Um quilo pesa um quilo, um metro mede um metro e um litro é um litro. Que raio de perguntas! Pois, está certo, ninguém diz o contrário, mas e se quisesse? O que o Bicho-que-Morde quer saber é por que não é mais ou menos e porque estas e não outras medidas. Ah, isso é uma outra história, uma história com mais de 200 anos, que começa assim…

Mais coisa, menos coisa, quilo, metro e litro são o que são desde 1789, quando, a mando do rei de França, Luís XVI, um grupo de cientistas da Academia Francesa de Ciências ficou incumbido de achar medidas iguais para toda a gente. Para acabar com os abusos e a confusão de cada um usar o que bem entendesse, foram criadas duas comissões, uma para determinar pesos e volumes e outra para definir comprimentos e larguras.

O primeiro grupo, que incluiu Antoine Lavoisier, o pai da química moderna, estipulou primeiramente o que deveria ser 1 litro – a quantidade líquida (volume ou capacidade) que cabe num cubo com 10 centímetros em cada um dos lados –, um decímetro cúbico (dm3), portanto. Resolvida que estava a questão, passou-se para o quilo, que seria nada menos do que 1 litro de água congelada.

Ao segundo grupo, liderado pelo astrónomo Jaques Cassini, coube a tarefa mais demorada: medir a distância do Equador ao Polo Norte, através do meridiano que passa por Paris. Feitos os cálculos, decidiram que 1 metro corresponderia a uma distância ínfima do percurso que vai de um ponto ao outro (décima milionésima parte).

Entretanto, veio a Revolução Francesa. O povo, farto de ver o clero e a nobreza a viver à grande e à francesa, saiu à rua com ganas de se vingar da miserável vida que levava.

TAREFA ESCRITA A => Altera o trecho do texto sobre a origem do quilo, do metro e do litro que vai de "Entretanto, veio a" até "vida que levava.", trocando "clero" por "alto clero", e apresenta-o de novo.
TAREFA ESCRITA B => Escreve a continuação do texto sobre a origem do quilo, do metro e do litro, a partir da última frase apresentada.

MATERIAL DE ORIGEM =>
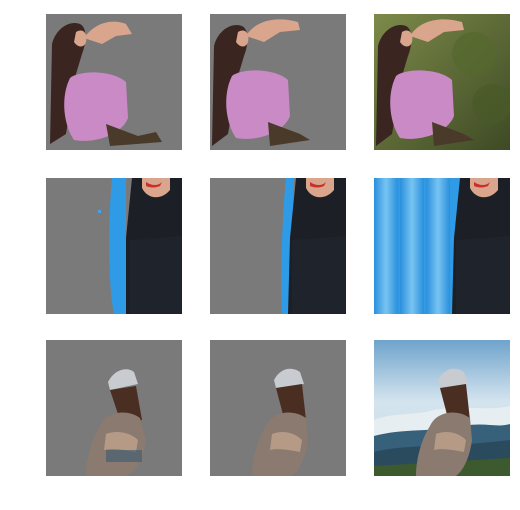  Describe the element at coordinates (278, 82) in the screenshot. I see `row1-masked-refined-image` at that location.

RESPOSTA À TAREFA A =>
Entretanto, veio a Revolução Francesa. O povo, farto de ver o alto clero e a nobreza a viver à grande e à francesa, saiu à rua com ganas de se vingar da miserável vida que levava.

RESPOSTA À TAREFA B =>
Muitas cabeças rolaram, nem a do rei nem a de Lavoisier escaparam. Mas o governo revolucionário decidiu, ainda assim, manter o essencial dos trabalhos das comissões científicas da academia.

As medidas internacionais

 As medidas da academia francesa foram adotadas por quase todos os países do mundo. 

Tiveram de passar, no entanto, cinco décadas até o seu uso no comércio e nas construções se tornasse obrigatório em todo o país, em 1840. O novo método foi, a pouco e pouco, sendo adotado em quase todo o mundo. Hoje, os únicos a não fazerem parte deste clube são a Libéria, Mianmar e ainda as ex-colónias inglesas da Jamaica, da Gâmbia e do Malawi.

No Reino Unido, embora o sistema internacional de unidades seja obrigatório no comércio, na saúde, na segurança e na administração, o modelo imperial (milhas, polegadas ou pés, entre outras) é ainda bastante comum no dia-a-dia.

O mesmo acontece, aliás, nos Estados Unidos e, apesar de o sistema internacional ser recomendado desde 1959, é muito pouco usado. Em Portugal, por exemplo, passou a vigorar em exclusivo um século antes, em junho de 1859.

As medidas da academia francesa mantiveram-se até 1889, quando ficou demonstrado que o grau de pureza faz variar o peso da água e que os polos da Terra são achatados.

As descobertas obrigaram a retirar 1/4 de milímetro ao metro e a construir também um cilindro e uma barra composta por 90% de platina e 10% de irídio – metais resistentes à oxidação e à deformação – para manter inalteráveis tanto o quilo como o metro.

É no Bureau International des Poids et Mesures (Departamento Internacional de Pesos e Medidas), em Paris, que estão guardados os exemplares originais, mas, ao longo das últimas décadas, tanto o quilo como o metro foram sofrendo transformações.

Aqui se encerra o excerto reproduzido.